== Article ==
Be careful: any “data mining” you do may be computationally intensive. Don’t leave these problems to the last minute: allow your computer some time to work on your behalf while you are doing something else.
The file elec.csv contains data on the rate, measured in megawatts (MW), of electricity delivered to Gulf Energy customers in Alabama. Also provided are the average daily temperature readings (temp in degrees Fahrenheit) in that market for each of the 364 days of the study, which started on January 1, a Sunday. To operate effectively, power companies must be able to predict daily peak demand for electricity.
Your task is to provide a fitted model for forecasting daily electricity demand. In addition to describing your modeling enterprise, you might consider the following in addition to anything else you deem relevant.
- Comment on the accuracy of your forecaster with particular focus on peak demand.
- What does your fitted model forecast for the last day of the year, i.e., for the day following the last day in the data? Be sure to include uncertainty estimates.
- Consider extending your method to provide forecasts (and uncertainties) for each day of the first full week of the following year.
This question investigates whether or not there is a systematic racial bias in who is stopped by Washington State Police (WSP) officers. The data (in wspts.csv) consists of the number of both officer-initiated traffic stops (e.g., without a radar trap or a crash) and radar initiated traffic stops recorded for each of six racial groups between November, 1, 2005 and September 30, 2006 for 34 autonomous patrol areas (APAs). So, for example, the first observation in the data file tells us that in APA 2, 11445 white people were stopped at the discretion of a WSP officer and 2531 white people were stopped due to indications from radar. You may find it helpful to note that APAs are roughly ordered by distance from Seattle.
===
== Recorded information ==
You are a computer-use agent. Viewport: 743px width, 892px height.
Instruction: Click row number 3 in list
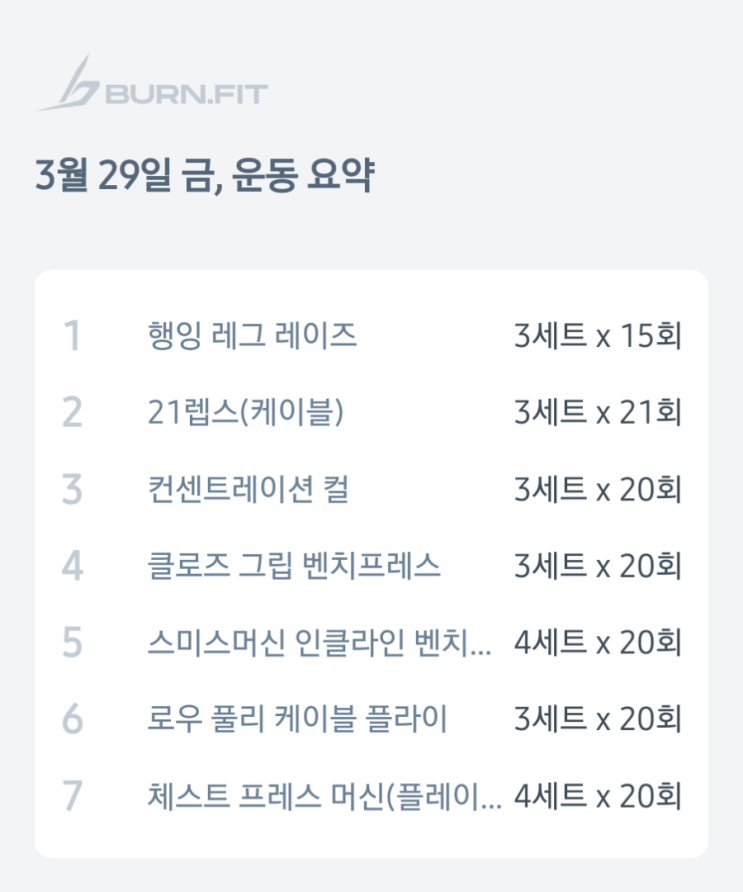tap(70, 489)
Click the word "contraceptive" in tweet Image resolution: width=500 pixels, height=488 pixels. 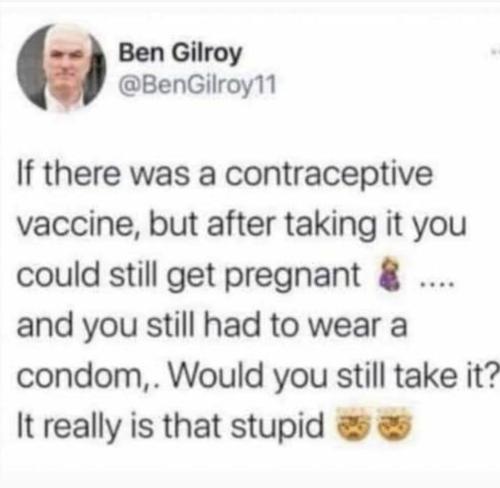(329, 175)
===
_Exercise details_
Copy out the whole assignment on electricity demand and police traffic stops, word for word.

_Response for this exercise_
Be careful: any “data mining” you do may be computationally intensive. Don’t leave these problems to the last minute: allow your computer some time to work on your behalf while you are doing something else.
The file elec.csv contains data on the rate, measured in megawatts (MW), of electricity delivered to Gulf Energy customers in Alabama. Also provided are the average daily temperature readings (temp in degrees Fahrenheit) in that market for each of the 364 days of the study, which started on January 1, a Sunday. To operate effectively, power companies must be able to predict daily peak demand for electricity.
Your task is to provide a fitted model for forecasting daily electricity demand. In addition to describing your modeling enterprise, you might consider the following in addition to anything else you deem relevant.
- Comment on the accuracy of your forecaster with particular focus on peak demand.
- What does your fitted model forecast for the last day of the year, i.e., for the day following the last day in the data? Be sure to include uncertainty estimates.
- Consider extending your method to provide forecasts (and uncertainties) for each day of the first full week of the following year.
This question investigates whether or not there is a systematic racial bias in who is stopped by Washington State Police (WSP) officers. The data (in wspts.csv) consists of the number of both officer-initiated traffic stops (e.g., without a radar trap or a crash) and radar initiated traffic stops recorded for each of six racial groups between November, 1, 2005 and September 30, 2006 for 34 autonomous patrol areas (APAs). So, for example, the first observation in the data file tells us that in APA 2, 11445 white people were stopped at the discretion of a WSP officer and 2531 white people were stopped due to indications from radar. You may find it helpful to note that APAs are roughly ordered by distance from Seattle.